=== WHAT YOU NEED TO DO ===
Starting at the line with "Screen dimensions: 1365x603", retype every remaining line of the records exactly. Do not include pictures.

=== PROVIDED INFORMATION ===

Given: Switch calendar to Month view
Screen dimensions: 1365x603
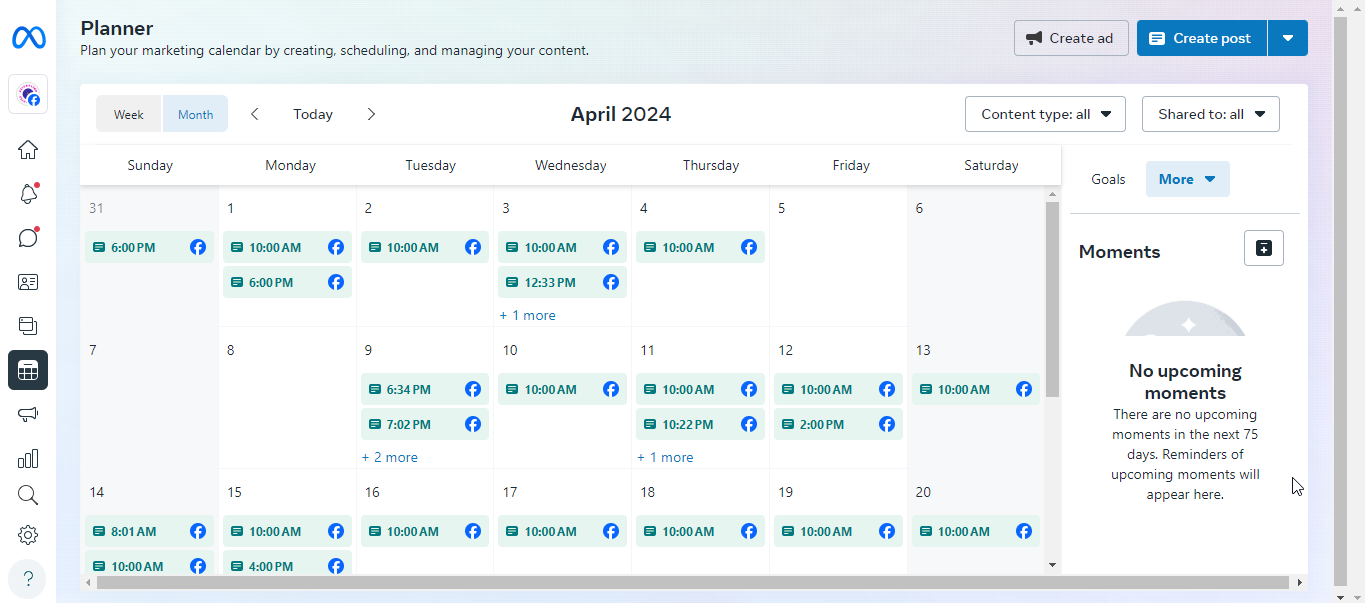Looking at the screenshot, I should tap(195, 114).
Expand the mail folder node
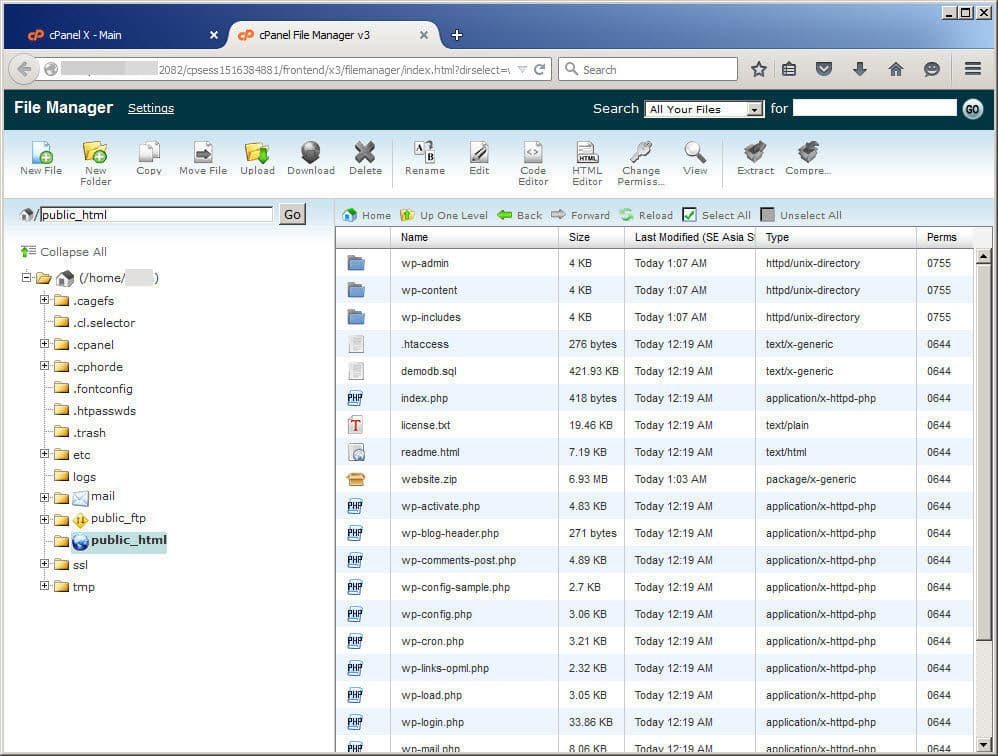Screen dimensions: 998x756 (x=45, y=497)
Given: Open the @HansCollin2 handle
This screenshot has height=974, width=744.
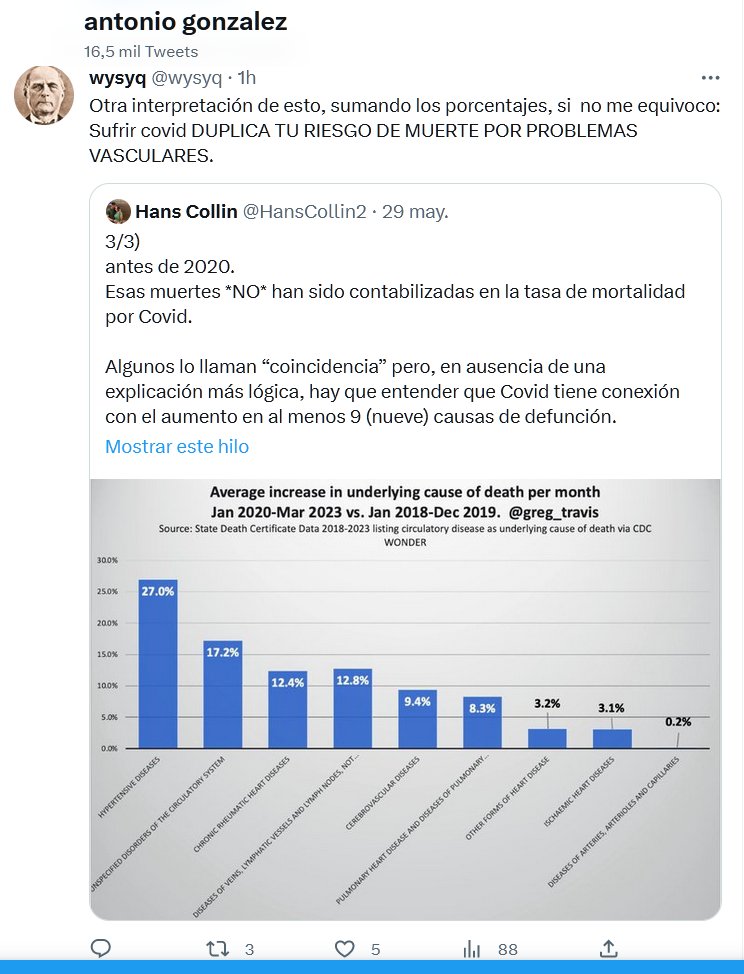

===

=== PROBLEM SOLUTION ===
Screen dimensions: 1365x603
Looking at the screenshot, I should tap(195, 114).
Expand the mail folder node
Screen dimensions: 998x756 (x=45, y=497)
Given: Open the @HansCollin2 handle
This screenshot has height=974, width=744.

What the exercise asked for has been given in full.